◆ The task ◆
Update the records below by replacing every "Viewport:" with "Display size:" and leaving everything else unchanged.

◆ Records for the exercise ◆
|---|

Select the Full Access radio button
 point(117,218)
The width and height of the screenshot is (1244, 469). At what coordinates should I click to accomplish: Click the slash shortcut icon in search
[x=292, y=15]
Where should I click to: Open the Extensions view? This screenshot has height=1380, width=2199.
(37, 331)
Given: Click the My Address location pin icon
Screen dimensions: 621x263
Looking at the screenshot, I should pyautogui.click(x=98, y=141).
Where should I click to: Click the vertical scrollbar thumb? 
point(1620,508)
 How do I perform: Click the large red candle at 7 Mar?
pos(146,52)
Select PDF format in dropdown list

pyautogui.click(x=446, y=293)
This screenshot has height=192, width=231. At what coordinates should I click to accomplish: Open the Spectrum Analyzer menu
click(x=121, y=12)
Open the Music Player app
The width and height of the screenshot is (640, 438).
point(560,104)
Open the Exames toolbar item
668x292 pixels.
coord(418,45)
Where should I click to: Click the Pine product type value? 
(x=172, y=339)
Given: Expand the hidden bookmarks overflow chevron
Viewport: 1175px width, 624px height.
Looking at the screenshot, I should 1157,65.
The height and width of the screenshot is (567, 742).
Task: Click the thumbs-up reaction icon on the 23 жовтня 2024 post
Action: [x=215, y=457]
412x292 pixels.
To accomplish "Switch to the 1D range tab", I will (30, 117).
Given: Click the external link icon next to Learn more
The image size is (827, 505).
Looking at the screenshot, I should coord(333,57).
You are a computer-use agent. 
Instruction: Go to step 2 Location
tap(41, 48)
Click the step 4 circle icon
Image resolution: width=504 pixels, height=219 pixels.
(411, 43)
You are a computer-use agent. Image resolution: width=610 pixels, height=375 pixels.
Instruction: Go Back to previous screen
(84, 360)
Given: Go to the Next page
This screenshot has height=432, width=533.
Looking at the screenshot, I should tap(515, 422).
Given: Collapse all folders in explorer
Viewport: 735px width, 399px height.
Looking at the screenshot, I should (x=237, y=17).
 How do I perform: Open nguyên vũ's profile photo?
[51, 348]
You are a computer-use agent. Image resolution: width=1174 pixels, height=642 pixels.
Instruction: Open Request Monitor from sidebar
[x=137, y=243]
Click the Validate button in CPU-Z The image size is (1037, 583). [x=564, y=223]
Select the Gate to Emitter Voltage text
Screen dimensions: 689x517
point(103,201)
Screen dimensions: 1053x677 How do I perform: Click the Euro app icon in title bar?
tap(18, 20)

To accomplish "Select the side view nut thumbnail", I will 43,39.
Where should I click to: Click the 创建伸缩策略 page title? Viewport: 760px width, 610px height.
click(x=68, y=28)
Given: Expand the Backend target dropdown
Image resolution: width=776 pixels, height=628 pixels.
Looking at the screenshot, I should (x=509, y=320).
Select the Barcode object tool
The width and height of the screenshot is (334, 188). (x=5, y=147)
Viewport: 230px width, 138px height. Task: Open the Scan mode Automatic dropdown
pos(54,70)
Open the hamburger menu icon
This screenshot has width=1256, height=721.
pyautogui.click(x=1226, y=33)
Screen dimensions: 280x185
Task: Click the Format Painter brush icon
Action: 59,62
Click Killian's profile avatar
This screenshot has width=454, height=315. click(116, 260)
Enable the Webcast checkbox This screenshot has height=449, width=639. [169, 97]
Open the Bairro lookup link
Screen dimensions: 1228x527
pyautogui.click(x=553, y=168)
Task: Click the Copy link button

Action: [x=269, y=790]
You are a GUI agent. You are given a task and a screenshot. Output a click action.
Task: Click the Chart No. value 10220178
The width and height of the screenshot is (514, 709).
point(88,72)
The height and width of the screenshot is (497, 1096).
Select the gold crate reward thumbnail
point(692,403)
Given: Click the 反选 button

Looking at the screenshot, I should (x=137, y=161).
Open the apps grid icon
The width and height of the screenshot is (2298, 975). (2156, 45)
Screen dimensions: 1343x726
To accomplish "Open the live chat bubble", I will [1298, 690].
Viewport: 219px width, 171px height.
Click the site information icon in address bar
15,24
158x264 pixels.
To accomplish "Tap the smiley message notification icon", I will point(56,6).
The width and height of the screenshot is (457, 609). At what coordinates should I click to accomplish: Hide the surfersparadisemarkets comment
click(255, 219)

|---|

◆ Written response ◆
Select the Full Access radio button
 point(117,218)
The width and height of the screenshot is (1244, 469). At what coordinates should I click to accomplish: Click the slash shortcut icon in search
[x=292, y=15]
Where should I click to: Open the Extensions view? This screenshot has height=1380, width=2199.
(37, 331)
Given: Click the My Address location pin icon
Screen dimensions: 621x263
Looking at the screenshot, I should pyautogui.click(x=98, y=141).
Where should I click to: Click the vertical scrollbar thumb? 
point(1620,508)
 How do I perform: Click the large red candle at 7 Mar?
pos(146,52)
Select PDF format in dropdown list

pyautogui.click(x=446, y=293)
This screenshot has height=192, width=231. At what coordinates should I click to accomplish: Open the Spectrum Analyzer menu
click(x=121, y=12)
Open the Music Player app
The width and height of the screenshot is (640, 438).
point(560,104)
Open the Exames toolbar item
668x292 pixels.
coord(418,45)
Where should I click to: Click the Pine product type value? 
(x=172, y=339)
Given: Expand the hidden bookmarks overflow chevron
Display size: 1175px width, 624px height.
Looking at the screenshot, I should 1157,65.
The height and width of the screenshot is (567, 742).
Task: Click the thumbs-up reaction icon on the 23 жовтня 2024 post
Action: [x=215, y=457]
412x292 pixels.
To accomplish "Switch to the 1D range tab", I will (30, 117).
Given: Click the external link icon next to Learn more
The image size is (827, 505).
Looking at the screenshot, I should coord(333,57).
You are a computer-use agent. 
Instruction: Go to step 2 Location
tap(41, 48)
Click the step 4 circle icon
Image resolution: width=504 pixels, height=219 pixels.
(411, 43)
You are a computer-use agent. Image resolution: width=610 pixels, height=375 pixels.
Instruction: Go Back to previous screen
(84, 360)
Given: Go to the Next page
This screenshot has height=432, width=533.
Looking at the screenshot, I should tap(515, 422).
Given: Collapse all folders in explorer
Display size: 735px width, 399px height.
Looking at the screenshot, I should (x=237, y=17).
 How do I perform: Open nguyên vũ's profile photo?
[51, 348]
You are a computer-use agent. Image resolution: width=1174 pixels, height=642 pixels.
Instruction: Open Request Monitor from sidebar
[x=137, y=243]
Click the Validate button in CPU-Z The image size is (1037, 583). [x=564, y=223]
Select the Gate to Emitter Voltage text
Screen dimensions: 689x517
point(103,201)
Screen dimensions: 1053x677 How do I perform: Click the Euro app icon in title bar?
tap(18, 20)

To accomplish "Select the side view nut thumbnail", I will 43,39.
Where should I click to: Click the 创建伸缩策略 page title? Display size: 760px width, 610px height.
click(x=68, y=28)
Given: Expand the Backend target dropdown
Image resolution: width=776 pixels, height=628 pixels.
Looking at the screenshot, I should (x=509, y=320).
Select the Barcode object tool
The width and height of the screenshot is (334, 188). (x=5, y=147)
Display size: 230px width, 138px height. Task: Open the Scan mode Automatic dropdown
pos(54,70)
Open the hamburger menu icon
This screenshot has width=1256, height=721.
pyautogui.click(x=1226, y=33)
Screen dimensions: 280x185
Task: Click the Format Painter brush icon
Action: 59,62
Click Killian's profile avatar
This screenshot has width=454, height=315. click(116, 260)
Enable the Webcast checkbox This screenshot has height=449, width=639. [169, 97]
Open the Bairro lookup link
Screen dimensions: 1228x527
pyautogui.click(x=553, y=168)
Task: Click the Copy link button

Action: [x=269, y=790]
You are a GUI agent. You are given a task and a screenshot. Output a click action.
Task: Click the Chart No. value 10220178
The width and height of the screenshot is (514, 709).
point(88,72)
The height and width of the screenshot is (497, 1096).
Select the gold crate reward thumbnail
point(692,403)
Given: Click the 反选 button

Looking at the screenshot, I should (x=137, y=161).
Open the apps grid icon
The width and height of the screenshot is (2298, 975). (2156, 45)
Screen dimensions: 1343x726
To accomplish "Open the live chat bubble", I will [1298, 690].
Display size: 219px width, 171px height.
Click the site information icon in address bar
15,24
158x264 pixels.
To accomplish "Tap the smiley message notification icon", I will point(56,6).
The width and height of the screenshot is (457, 609). At what coordinates should I click to accomplish: Hide the surfersparadisemarkets comment
click(255, 219)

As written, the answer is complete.